» **Exercise brief**: The answer must be a single number: the count of lines in the data below that hold the word "menu".

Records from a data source
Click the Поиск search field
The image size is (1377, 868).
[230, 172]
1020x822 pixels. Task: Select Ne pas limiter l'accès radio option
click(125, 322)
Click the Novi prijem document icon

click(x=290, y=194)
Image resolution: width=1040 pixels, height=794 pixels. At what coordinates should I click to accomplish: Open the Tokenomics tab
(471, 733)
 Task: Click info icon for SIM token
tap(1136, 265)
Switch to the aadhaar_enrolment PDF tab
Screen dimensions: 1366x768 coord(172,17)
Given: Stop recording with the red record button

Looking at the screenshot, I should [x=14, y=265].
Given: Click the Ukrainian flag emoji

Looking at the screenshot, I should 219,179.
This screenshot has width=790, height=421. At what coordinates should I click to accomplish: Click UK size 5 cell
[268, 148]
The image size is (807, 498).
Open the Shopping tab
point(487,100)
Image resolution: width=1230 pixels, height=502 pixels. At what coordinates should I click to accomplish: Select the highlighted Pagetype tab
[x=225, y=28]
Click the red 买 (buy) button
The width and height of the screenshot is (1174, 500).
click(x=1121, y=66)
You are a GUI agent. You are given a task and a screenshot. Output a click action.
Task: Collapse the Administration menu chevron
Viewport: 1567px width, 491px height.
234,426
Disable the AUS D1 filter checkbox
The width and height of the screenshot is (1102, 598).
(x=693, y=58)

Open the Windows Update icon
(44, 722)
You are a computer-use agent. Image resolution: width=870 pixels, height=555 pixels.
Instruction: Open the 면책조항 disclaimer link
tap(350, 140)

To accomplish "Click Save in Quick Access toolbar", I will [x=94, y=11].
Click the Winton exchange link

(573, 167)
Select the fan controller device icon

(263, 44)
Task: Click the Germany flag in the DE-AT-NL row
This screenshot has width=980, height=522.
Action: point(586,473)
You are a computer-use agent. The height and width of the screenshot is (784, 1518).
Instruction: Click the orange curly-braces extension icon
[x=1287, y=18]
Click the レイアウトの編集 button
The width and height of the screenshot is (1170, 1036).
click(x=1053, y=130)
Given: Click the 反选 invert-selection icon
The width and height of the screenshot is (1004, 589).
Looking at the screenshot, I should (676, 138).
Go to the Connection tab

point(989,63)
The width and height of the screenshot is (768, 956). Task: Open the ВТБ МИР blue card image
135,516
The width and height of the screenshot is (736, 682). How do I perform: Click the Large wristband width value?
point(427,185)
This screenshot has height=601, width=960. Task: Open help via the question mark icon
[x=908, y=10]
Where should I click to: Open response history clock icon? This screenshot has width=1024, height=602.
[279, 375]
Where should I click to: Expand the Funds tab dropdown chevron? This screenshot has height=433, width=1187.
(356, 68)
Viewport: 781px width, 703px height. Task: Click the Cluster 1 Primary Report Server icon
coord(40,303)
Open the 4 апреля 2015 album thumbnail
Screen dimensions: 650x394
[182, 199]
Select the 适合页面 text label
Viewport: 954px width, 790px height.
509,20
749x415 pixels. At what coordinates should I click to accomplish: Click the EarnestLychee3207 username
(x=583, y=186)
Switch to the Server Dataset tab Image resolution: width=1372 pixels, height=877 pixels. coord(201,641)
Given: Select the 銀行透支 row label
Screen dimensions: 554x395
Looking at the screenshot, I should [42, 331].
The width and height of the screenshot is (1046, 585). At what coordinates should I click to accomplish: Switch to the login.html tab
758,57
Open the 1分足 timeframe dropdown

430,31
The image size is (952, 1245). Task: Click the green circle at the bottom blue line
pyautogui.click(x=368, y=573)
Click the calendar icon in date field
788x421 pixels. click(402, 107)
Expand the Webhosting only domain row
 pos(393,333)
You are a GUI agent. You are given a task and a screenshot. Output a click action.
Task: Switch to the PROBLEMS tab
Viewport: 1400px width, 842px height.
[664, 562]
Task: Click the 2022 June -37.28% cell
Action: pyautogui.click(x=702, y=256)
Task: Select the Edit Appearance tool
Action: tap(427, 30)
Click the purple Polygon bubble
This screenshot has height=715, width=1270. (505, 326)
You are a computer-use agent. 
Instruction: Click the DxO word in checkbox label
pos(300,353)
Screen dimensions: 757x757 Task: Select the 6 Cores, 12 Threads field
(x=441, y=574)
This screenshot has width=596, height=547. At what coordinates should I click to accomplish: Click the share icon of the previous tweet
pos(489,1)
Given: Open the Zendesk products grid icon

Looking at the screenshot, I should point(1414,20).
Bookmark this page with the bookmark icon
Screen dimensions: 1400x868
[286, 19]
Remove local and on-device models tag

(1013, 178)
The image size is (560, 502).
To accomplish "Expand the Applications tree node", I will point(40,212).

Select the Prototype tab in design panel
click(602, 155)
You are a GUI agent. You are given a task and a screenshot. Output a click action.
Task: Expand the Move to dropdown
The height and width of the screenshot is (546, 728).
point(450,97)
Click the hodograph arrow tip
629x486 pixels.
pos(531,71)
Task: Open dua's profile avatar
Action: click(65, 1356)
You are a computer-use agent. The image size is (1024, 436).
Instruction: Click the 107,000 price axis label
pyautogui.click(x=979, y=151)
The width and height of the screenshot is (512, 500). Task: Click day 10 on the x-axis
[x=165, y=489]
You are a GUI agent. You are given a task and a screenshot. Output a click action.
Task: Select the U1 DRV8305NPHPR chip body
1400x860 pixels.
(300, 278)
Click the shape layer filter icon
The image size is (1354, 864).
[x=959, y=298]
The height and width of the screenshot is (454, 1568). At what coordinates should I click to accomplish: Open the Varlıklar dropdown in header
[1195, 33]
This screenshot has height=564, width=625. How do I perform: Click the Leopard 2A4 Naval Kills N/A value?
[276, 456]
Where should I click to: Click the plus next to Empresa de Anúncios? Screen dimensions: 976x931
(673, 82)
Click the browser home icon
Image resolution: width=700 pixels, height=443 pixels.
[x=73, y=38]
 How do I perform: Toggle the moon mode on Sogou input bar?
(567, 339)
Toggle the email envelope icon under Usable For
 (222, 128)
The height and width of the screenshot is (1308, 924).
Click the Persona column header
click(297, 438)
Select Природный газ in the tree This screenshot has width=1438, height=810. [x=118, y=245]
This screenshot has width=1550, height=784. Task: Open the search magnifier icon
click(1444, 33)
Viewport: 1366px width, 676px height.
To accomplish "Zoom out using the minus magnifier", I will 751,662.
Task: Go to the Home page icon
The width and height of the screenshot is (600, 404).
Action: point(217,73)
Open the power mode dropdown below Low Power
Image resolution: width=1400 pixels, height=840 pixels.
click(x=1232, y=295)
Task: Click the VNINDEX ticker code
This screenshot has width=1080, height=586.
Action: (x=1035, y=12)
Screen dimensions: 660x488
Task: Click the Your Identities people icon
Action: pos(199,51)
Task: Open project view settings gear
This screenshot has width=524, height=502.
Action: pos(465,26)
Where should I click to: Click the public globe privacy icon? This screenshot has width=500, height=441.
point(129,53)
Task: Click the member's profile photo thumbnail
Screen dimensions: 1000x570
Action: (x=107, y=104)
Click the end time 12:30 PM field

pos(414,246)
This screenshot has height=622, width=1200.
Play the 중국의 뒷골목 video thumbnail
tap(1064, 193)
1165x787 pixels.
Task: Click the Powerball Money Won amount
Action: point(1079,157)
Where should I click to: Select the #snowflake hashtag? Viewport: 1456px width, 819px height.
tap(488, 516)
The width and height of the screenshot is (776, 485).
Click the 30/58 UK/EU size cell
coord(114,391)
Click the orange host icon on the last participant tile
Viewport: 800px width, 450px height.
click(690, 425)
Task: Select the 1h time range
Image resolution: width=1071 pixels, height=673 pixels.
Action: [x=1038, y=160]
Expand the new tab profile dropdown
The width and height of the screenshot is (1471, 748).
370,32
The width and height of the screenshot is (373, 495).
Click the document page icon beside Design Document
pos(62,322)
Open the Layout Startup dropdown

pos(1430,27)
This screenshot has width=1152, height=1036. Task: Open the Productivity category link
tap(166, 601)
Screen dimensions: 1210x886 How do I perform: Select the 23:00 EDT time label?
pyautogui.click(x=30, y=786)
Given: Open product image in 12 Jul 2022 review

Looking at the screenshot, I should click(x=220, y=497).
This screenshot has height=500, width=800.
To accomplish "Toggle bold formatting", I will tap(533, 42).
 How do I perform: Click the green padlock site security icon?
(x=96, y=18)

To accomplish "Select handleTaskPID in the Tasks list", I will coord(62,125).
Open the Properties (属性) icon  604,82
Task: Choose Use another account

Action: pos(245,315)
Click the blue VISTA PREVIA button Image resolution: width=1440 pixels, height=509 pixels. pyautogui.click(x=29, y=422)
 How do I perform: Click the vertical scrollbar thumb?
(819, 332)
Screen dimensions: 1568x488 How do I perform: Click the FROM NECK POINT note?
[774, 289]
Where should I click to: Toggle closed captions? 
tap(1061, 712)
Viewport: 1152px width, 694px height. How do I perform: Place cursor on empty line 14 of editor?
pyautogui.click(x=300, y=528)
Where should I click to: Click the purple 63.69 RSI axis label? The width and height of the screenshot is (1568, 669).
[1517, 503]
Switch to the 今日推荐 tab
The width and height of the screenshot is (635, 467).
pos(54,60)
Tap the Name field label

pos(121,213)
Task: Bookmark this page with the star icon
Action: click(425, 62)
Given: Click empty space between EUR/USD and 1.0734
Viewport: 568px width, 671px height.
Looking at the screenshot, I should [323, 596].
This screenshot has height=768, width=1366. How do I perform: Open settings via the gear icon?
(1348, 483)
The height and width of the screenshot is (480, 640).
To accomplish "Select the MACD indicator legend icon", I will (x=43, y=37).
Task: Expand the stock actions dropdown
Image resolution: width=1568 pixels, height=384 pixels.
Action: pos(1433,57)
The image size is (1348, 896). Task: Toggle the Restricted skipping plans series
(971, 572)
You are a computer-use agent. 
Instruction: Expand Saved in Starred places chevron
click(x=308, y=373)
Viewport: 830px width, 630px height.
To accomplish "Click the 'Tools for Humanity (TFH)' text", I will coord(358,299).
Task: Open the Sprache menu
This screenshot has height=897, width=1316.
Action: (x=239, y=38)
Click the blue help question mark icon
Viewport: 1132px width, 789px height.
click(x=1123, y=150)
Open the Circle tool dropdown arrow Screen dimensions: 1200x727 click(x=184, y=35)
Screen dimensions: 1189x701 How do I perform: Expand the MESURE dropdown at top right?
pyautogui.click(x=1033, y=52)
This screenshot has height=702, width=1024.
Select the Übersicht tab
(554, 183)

» **Task answer**: 2